By admin | October 5, 2013
By Richard Allen
On lap 189 of the Kansas Lottery 300 Nationwide Series race on Saturday, an event filled with multiple caution flags but no real storylines suddenly provided some headline material. And that attention getting material has the potential to impact the most sacred of all NASCAR entities, the Chase for the Sprint Cup.
It was at that time when Kyle Busch’s Toyota made contact with Brad Keselowski to send the Penske Racing driver for a wild ride that ended with his Ford beaten and battered.
Busch immediately got on his in-car radio to tell his team that the incident was his fault and that his car had developed a push which caused him to move up the track and into his rival. That may very well be the case, but Keselowski wasn’t buying it and he was more than willing to show that.
Just after the crash, the 2012 Sprint Cup champion went on a running tour of the Kansas Speedway that looked like some combination of Forrest Gump’s jog across America and Clint Bowyer’s sprint through the Phoenix Raceway garage area, with a Kurt Busch(to Jimmy Spencer) butt slap for Busch’s crew thrown in for good measure.
But the impromptu jog wasn’t all. When reporters were able to track Keselowski down, he had plenty to say. In a story posted on USAToday.com by Jeff Gluck, the often vocal driver unleashed on the younger of the racing Busch brothers.
“I got wrecked by a dirty driver,” Keselowski said. “There is no other way of putting it.”
But the comment that is more likely to get the attention of NASCAR officials was made earlier in front of live microphones. “I’m not going to stand for it, and he’s got more to lose,” he declared. “That’s one good thing about not being in Chase.”
As NASCAR showed just a few short weeks ago in the case of Michael Waltrip Racing’s shenanigans in Richmond, they don’t like for anyone to tamper with their Chase. And that most likely includes former Sprint Cup champions who didn’t happen to make the playoff this year.

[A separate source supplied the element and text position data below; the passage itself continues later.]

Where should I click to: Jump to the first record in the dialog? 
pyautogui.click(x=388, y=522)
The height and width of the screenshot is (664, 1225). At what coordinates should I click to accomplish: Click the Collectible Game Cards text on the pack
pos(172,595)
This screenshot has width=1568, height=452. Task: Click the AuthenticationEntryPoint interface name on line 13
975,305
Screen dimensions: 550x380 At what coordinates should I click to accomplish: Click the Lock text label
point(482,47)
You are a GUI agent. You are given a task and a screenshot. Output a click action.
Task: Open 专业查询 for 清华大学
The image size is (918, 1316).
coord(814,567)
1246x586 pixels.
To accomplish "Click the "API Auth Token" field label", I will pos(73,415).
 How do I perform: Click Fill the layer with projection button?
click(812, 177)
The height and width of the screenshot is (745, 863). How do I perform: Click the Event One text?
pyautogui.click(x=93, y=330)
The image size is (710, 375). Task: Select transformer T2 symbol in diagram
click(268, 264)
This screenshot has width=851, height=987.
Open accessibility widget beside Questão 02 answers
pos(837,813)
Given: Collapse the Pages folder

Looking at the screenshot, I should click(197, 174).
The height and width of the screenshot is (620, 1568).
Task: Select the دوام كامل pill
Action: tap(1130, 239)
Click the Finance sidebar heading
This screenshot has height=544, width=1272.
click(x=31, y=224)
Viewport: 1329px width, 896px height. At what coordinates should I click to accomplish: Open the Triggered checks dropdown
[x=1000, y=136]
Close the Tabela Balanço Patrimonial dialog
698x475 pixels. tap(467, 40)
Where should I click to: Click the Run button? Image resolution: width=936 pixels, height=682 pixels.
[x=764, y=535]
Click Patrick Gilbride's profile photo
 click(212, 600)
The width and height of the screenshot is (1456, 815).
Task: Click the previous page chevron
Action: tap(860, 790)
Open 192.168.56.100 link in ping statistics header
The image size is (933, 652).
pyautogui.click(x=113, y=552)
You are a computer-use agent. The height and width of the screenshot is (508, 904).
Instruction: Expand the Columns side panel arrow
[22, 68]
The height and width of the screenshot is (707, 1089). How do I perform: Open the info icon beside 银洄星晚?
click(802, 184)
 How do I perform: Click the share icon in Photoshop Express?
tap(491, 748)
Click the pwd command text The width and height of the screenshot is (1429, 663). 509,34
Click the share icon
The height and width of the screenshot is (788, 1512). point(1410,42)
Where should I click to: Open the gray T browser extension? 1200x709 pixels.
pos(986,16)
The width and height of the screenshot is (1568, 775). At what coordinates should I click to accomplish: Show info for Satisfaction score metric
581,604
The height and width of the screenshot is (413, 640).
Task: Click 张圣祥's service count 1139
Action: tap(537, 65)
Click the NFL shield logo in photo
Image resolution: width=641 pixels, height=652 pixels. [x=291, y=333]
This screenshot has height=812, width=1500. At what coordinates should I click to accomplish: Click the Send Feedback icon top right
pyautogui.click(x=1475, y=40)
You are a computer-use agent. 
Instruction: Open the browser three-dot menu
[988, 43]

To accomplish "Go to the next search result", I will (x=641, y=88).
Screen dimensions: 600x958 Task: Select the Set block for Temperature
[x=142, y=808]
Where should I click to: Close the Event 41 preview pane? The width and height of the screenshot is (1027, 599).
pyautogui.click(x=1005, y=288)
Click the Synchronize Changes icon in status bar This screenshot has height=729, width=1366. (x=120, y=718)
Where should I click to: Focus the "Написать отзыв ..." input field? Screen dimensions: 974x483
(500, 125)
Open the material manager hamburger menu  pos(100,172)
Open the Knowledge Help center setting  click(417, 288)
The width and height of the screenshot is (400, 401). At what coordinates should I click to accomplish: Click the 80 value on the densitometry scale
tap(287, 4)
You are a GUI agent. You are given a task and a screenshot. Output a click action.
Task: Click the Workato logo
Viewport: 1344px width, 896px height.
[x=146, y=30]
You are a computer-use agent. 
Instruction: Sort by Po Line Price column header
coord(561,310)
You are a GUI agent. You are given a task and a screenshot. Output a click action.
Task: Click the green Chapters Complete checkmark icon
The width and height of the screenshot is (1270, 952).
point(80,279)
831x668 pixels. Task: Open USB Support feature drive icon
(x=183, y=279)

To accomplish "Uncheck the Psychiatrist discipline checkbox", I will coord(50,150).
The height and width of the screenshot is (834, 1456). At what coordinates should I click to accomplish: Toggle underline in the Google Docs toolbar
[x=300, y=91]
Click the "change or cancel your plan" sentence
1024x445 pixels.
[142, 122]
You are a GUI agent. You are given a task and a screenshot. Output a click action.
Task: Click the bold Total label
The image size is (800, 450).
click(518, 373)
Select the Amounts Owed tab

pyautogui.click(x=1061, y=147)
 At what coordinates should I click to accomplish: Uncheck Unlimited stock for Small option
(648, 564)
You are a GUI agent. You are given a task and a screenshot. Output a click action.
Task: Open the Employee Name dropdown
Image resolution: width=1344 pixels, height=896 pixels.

As has been well documented, the 2013 version of the Chase is quickly becoming a three man race between Busch, Matt Kenseth and Jimmie Johnson. With Busch being a contender, he may be offered a hedge of protection by the sanctioning body to assure that its television partners will have their much coveted championship battle in the season’s final race.
So, one has to wonder if/when Keselowski will get the “Don’t mess with the Chase” lecture from NASCAR.
Granted, a little drama between two big stars can always be good for ratings, especially when one of them is the somewhat unpopular Kyle Busch. And the appearance that something might happen would almost certainly be welcomed. But again, the sacred cow in this sport is the Chase. It is not to be messed with.
I’m guessing that conversation between someone from NASCAR and Keselowski will take place prior to the waving of the green flag in Kansas on Sunday. It will likely be a private one, but it will probably take place.